Oleh sebab itu, pada Selasa (29/11/2022) pekan depan, anggota Kelompok Tani akan menggelar unjuk rasa menyampaikan pernyataan sikap. Adapun tuntutan mereka yaitu menolak seluruh poin kesepakatan damai pengurus dengan Sunggul Tampubolon.
Lalu mendesak pihak berwenang menindak oknum tak bertanggung jawab yang menjual lahan kelompok tani. Serta, meminta Polres Rohil bijaksana menangani kasus dugaan pengeroyokan tersebut.
Sementara itu, Ketua Kelompok Tani Menggala Jaya Khoironi S membenarkan bahwa pihaknya tidak melibatkan Lahidir dkk dalam pembuatan surat kesepakatan damai tersebut. Alasannya, mereka bukan anggota kelompok tani.

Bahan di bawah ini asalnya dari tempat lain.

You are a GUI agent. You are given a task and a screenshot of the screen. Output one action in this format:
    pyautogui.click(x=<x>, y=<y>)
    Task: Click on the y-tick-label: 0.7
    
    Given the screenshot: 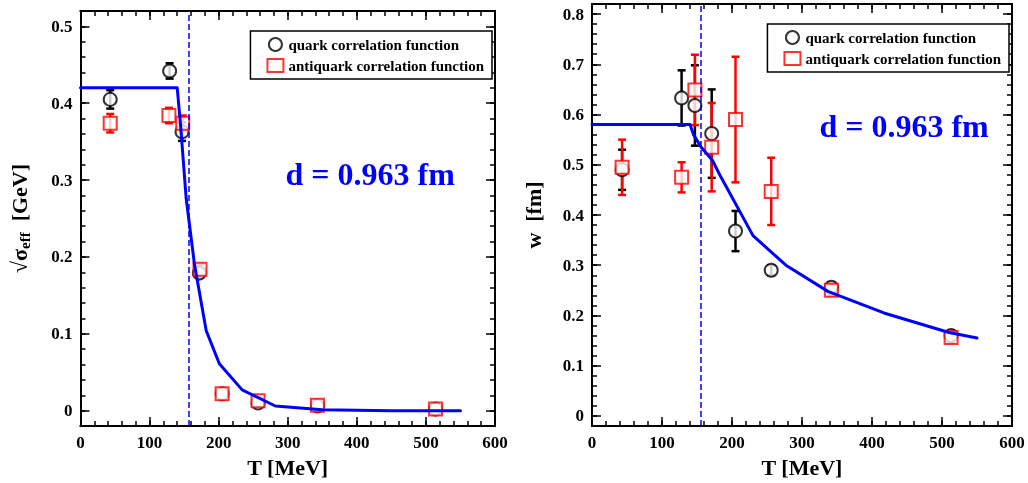 What is the action you would take?
    pyautogui.click(x=574, y=64)
    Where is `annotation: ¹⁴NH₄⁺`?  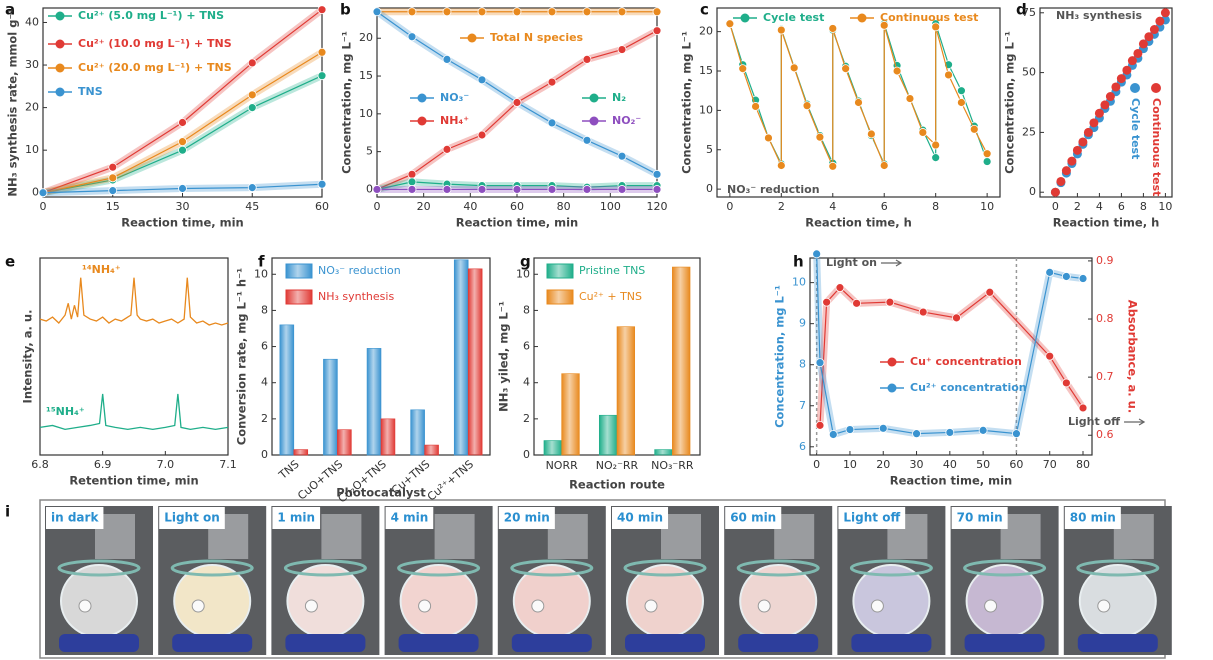 annotation: ¹⁴NH₄⁺ is located at coordinates (102, 270).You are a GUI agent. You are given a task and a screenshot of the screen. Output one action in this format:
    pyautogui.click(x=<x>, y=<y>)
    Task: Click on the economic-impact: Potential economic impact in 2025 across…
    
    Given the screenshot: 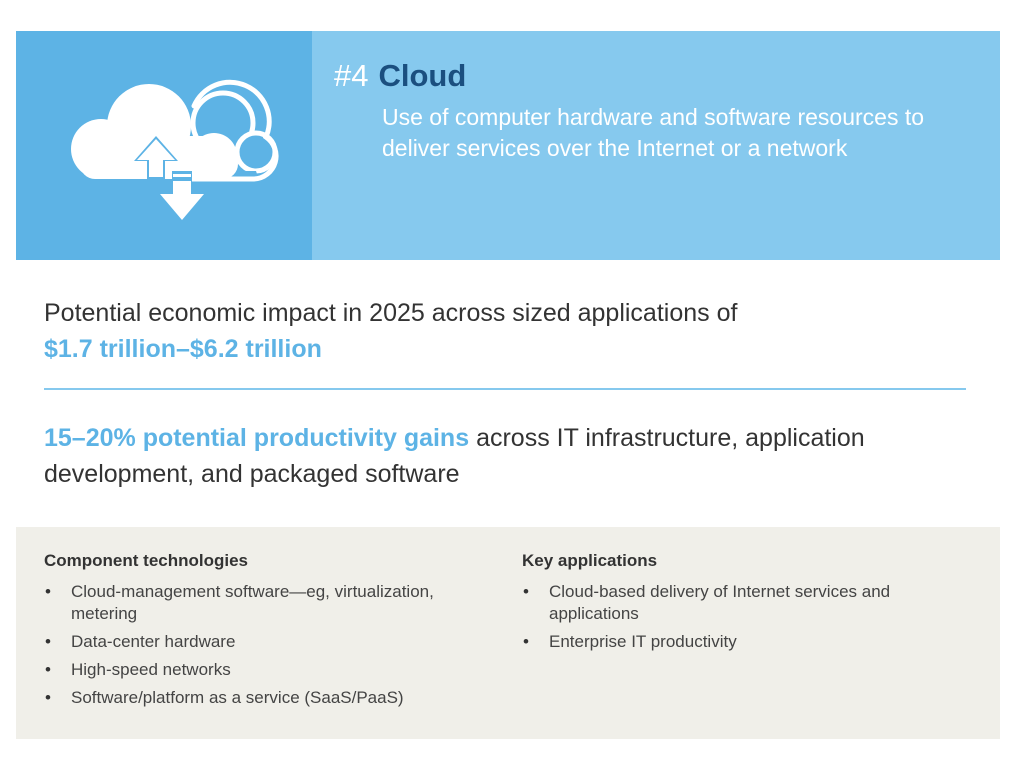 What is the action you would take?
    pyautogui.click(x=509, y=332)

Khoironi juga tak mengakui Anwar Nain sebagai anggota kelompok tani serta membantah kuitansi dan dokumen keanggotaan tahun 1996 yang dimiliki Anwar Nain. Dalam notaris yang dimilikinya tidak ada nama Anwar Nain.
"Memang nama mereka tidak masuk, apa dimasukkan semua orang se-Indonesia ini, gitu?" katanya.
Dia juga siap untuk berhadap-hadapan menunjukkan dokumen dan notaris bukti keanggotaan kelompok tani.
"Kalau dia (Anwar Nain) masuk anggota tunjukkan bukti kuitansinya. Diperiksa dulu," katanya saat dihubungi, Minggu (27/11/2022).
"Setahu saya, kami belum ada merombak nama-nama anggota, tetap mengacu yang lama. 350 (anggota)," sambungnya.
Disinggung soal aksi yang akan dilakukan oleh kelompok tani pada pekan depan, Khoironi mempersilakan.
"Itu terserah mereka, tapi kalau mereka demo itu ada yang bertanggung jawab. Silakan saja, mau demo atau apa silakan saja. Kemauan orang tak bisa kita tahan-tahan," kata dia.
Dia menyatakan pihaknya akan mengambil sikap untuk menanggapi tuntutan masyarakat yang mengaku kelompok tani tersebut.
"Kalau yang tidak masuk anggota berbuat kayak begitu, kami akan buat tindakan juga gitu loh," ucapnya.